Kinshasa, 17 Janvier 2026- Le Président burundais Évariste Ndayishimiye a estimé qu’aucun véritable processus de paix ne peut être engagé en République démocratique du Congo sans un cessez-le-feu effectif sur le terrain.
Pour le chef de l’État burundais, la fin des hostilités constitue un préalable indispensable à toute initiative politique ou diplomatique visant à ramener une paix durable dans l’Est du pays.
Selon lui, toute avancée crédible doit passer par plusieurs étapes clés notamment la séparation des forces en présence, le désengagement des belligérants ainsi que le cantonnement des combattants. Ces mesures, a-t-il souligné, sont essentielles pour instaurer un climat de confiance avant l’ouverture de discussions de paix.
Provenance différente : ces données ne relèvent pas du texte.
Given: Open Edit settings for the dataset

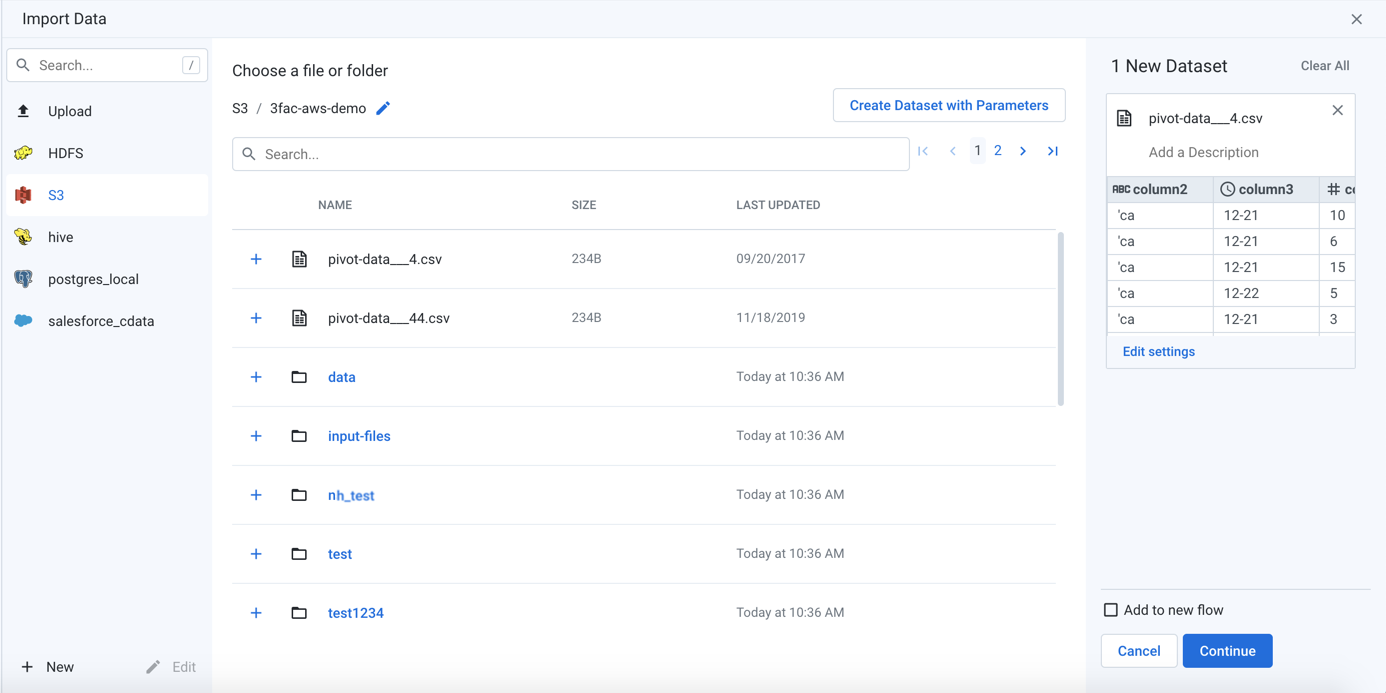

Cette position s’inscrit dans un contexte régional marqué par la recrudescence des violences armées dans l’Est de la RDC et par des tensions persistantes entre Kinshasa et certains pays voisins.
Le Burundi, allié de la RDC, participe aux efforts régionaux visant à stabiliser la zone, notamment dans le cadre des initiatives de la Communauté d’Afrique de l’Est et de l’Union africaine.
En conditionnant le dialogue à un cessez-le-feu effectif, Évariste Ndayishimiye rejoint une ligne défendue par plusieurs acteurs régionaux, qui estiment que des pourparlers engagés sous la pression des armes risquent d’aboutir à des accords fragiles et difficilement applicables.
Alors que les initiatives diplomatiques se multiplient, la question du respect effectif d’un cessez-le-feu demeure au cœur des défis sécuritaires et politiques pour un retour durable de la paix dans l’Est de la République démocratique du Congo.